最近，深度学习模型主导了高光谱图像（HSI）分类。如今，随着基于变换器的基础模型的兴起，深度学习正在经历一场范式转变。本研究探讨了基于变换器的基础模型（包括视觉基础模型（VFM）和语言基础模型（LFM））在高光谱图像分类中的应用潜力。首先，为了提高传统人机交互分类任务的性能，我们提出了一种基于光谱-空间 VFM 的变换器（SS-VFMT），它将光谱-空间信息插入到预训练的基础变换器中。具体来说，给定的预训练变换器接收 HSI 片段标记，利用预先学习的权重进行长距离特征提取。同时，两个增强模块，即空间和光谱增强模块（SpaEMs $\backslash $ SpeEMs），利用光谱和空间信息来引导变换器的行为。

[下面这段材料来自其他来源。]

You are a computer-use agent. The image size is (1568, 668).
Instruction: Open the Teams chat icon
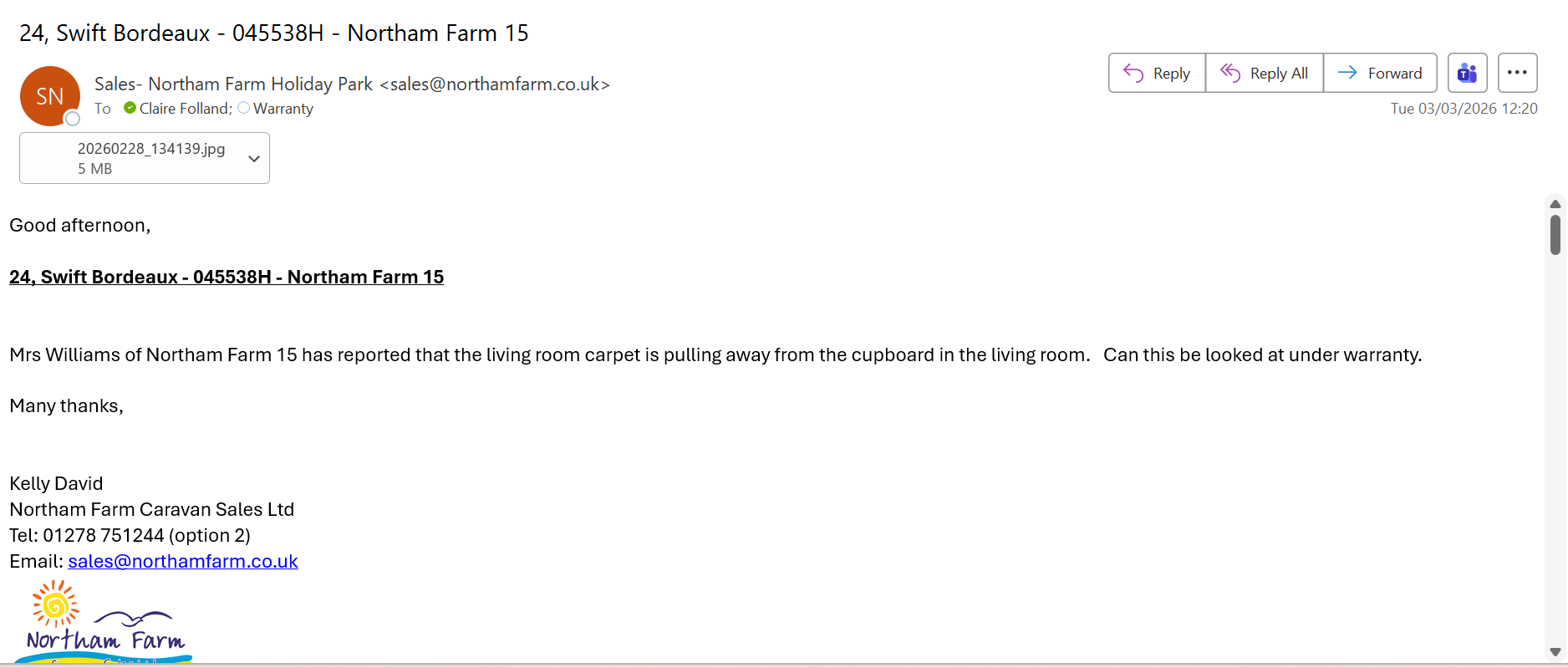pyautogui.click(x=1467, y=74)
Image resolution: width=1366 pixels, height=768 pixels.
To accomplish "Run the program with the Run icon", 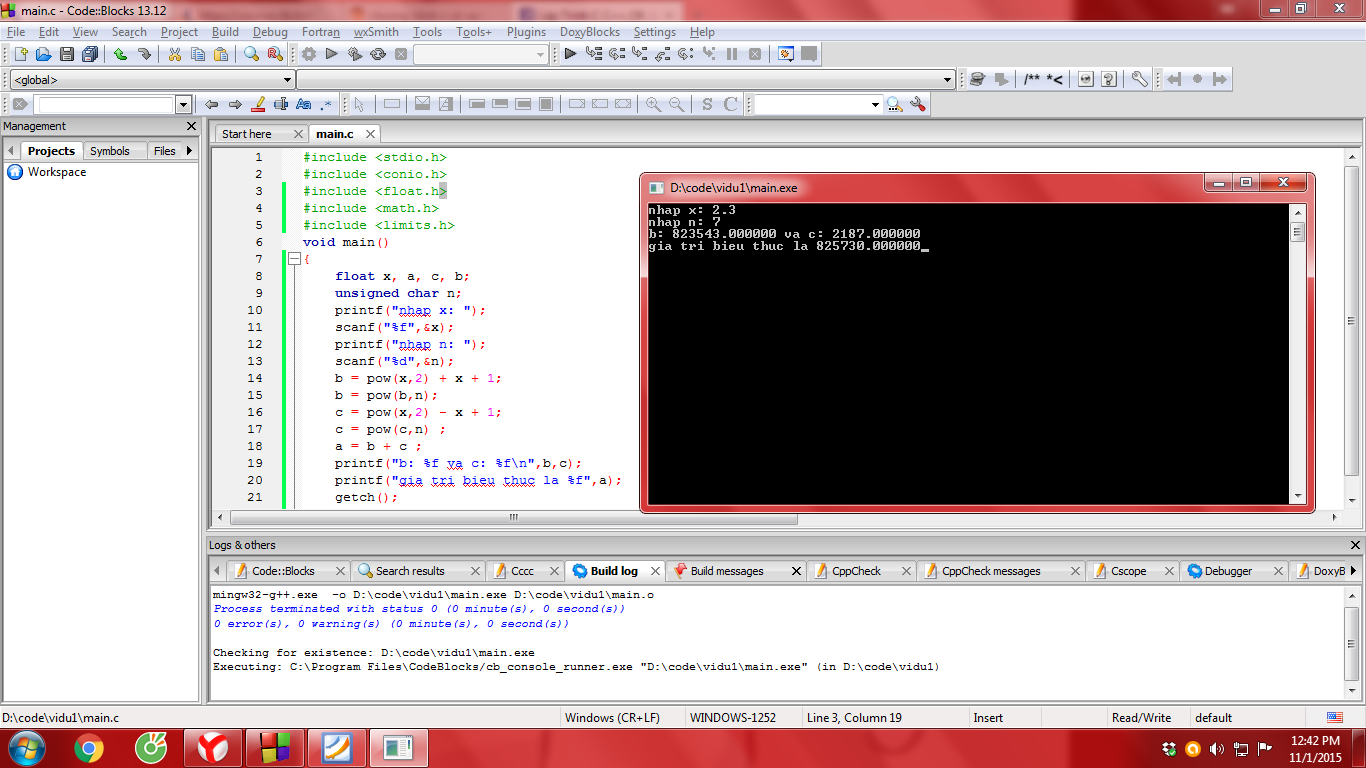I will point(332,54).
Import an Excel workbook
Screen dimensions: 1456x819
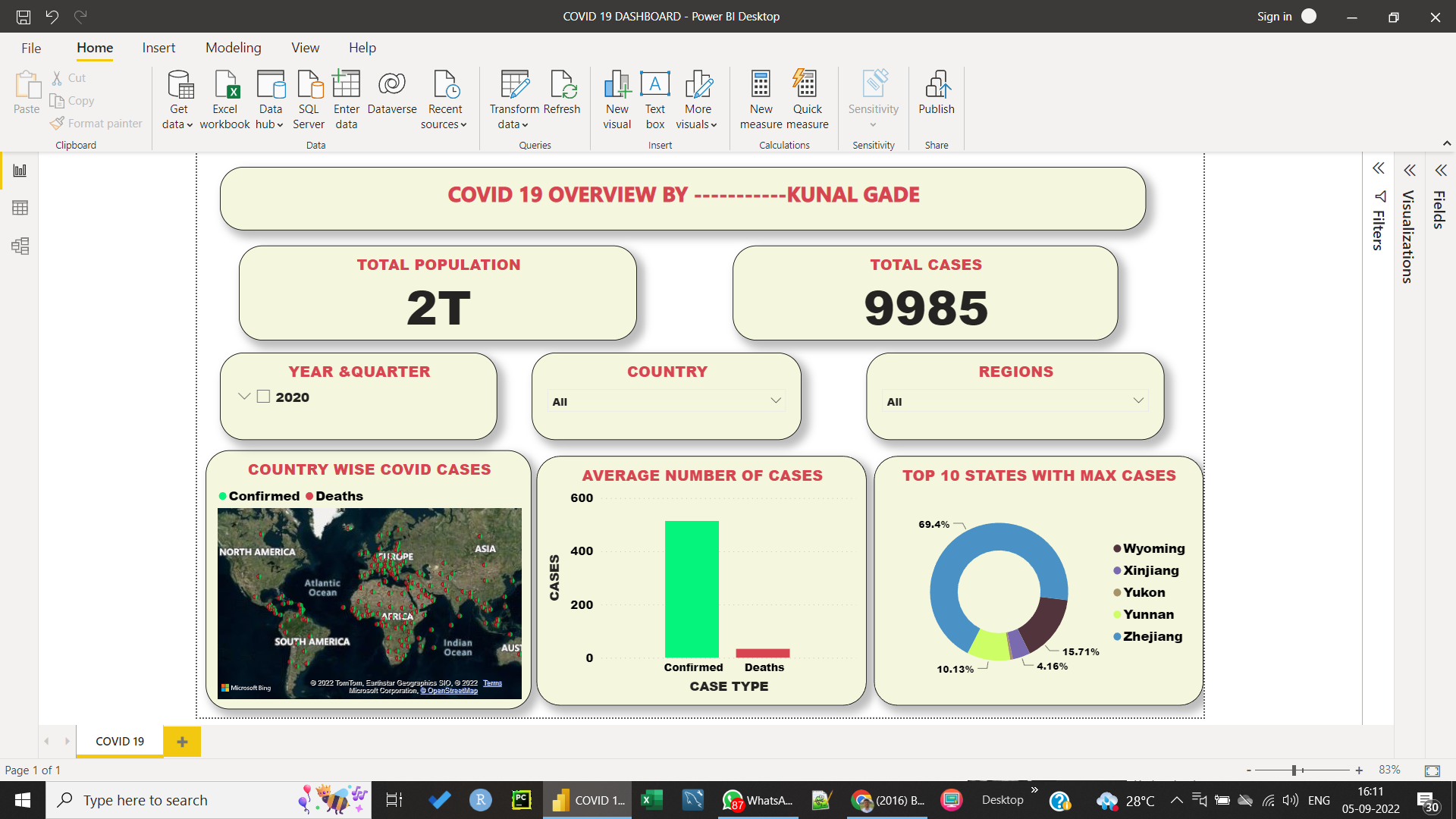[224, 99]
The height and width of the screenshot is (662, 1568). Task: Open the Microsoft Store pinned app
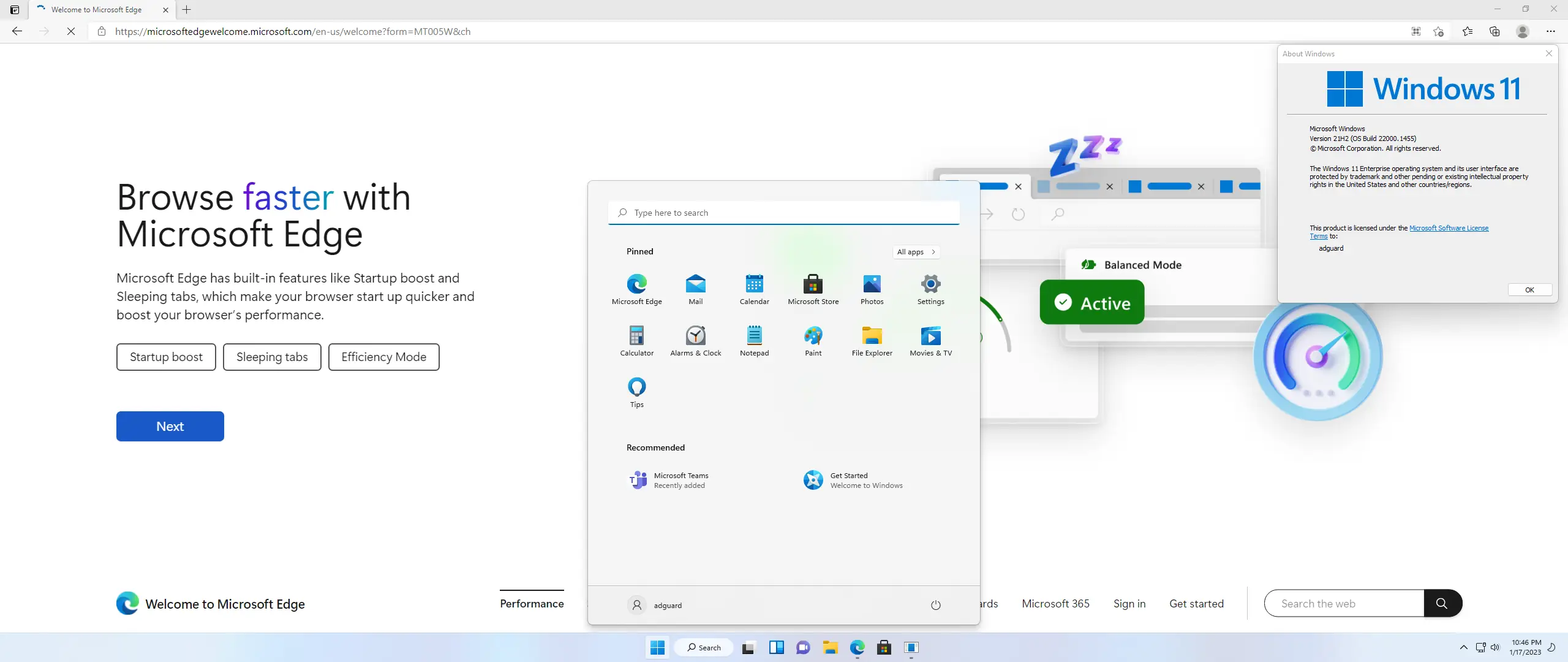coord(812,288)
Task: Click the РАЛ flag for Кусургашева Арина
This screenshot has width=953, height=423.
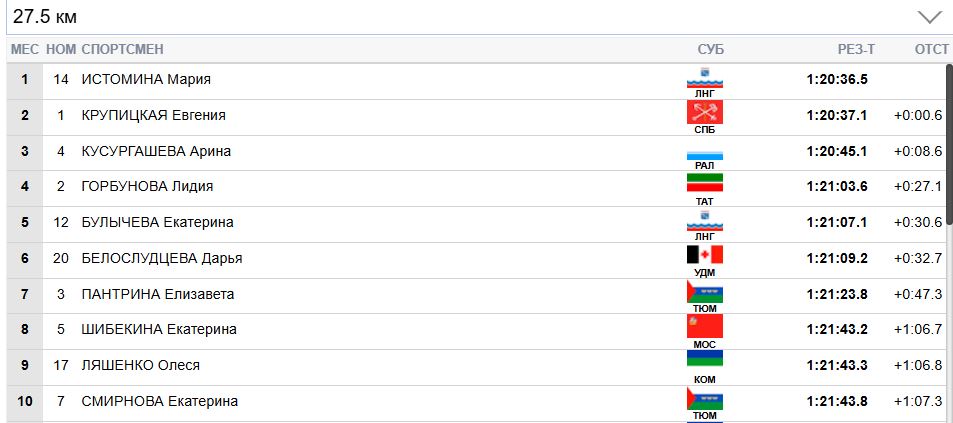Action: click(x=704, y=156)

此外，为了更好地利用预训练知识，SS-VFMT 还设计了一种额外的贴片关系蒸馏策略，从而提出了 SS-VFMT-D。其次，在 SS-VFMT 的基础上，为了解决新的人机交互分类任务，即广义零镜头分类，提出了基于光谱空间视觉语言的变换器（SS-VLFMT）。这项任务的目的是识别在训练过程中未出现过的新类别，由于现实世界通常是开放的，因此这项任务更有意义。SS-VLFMT 利用 SS-VFMT 提取光谱空间特征和相应的哈希代码，同时集成了一个预训练语言模型，以提取类别名称的文本特征。在人机交互数据集上的实验结果表明，所提出的方法与最先进的方法相比具有竞争力。此外，基于基础模型的方法为人机交互分类任务，尤其是人机交互零镜头分类打开了一扇新窗口。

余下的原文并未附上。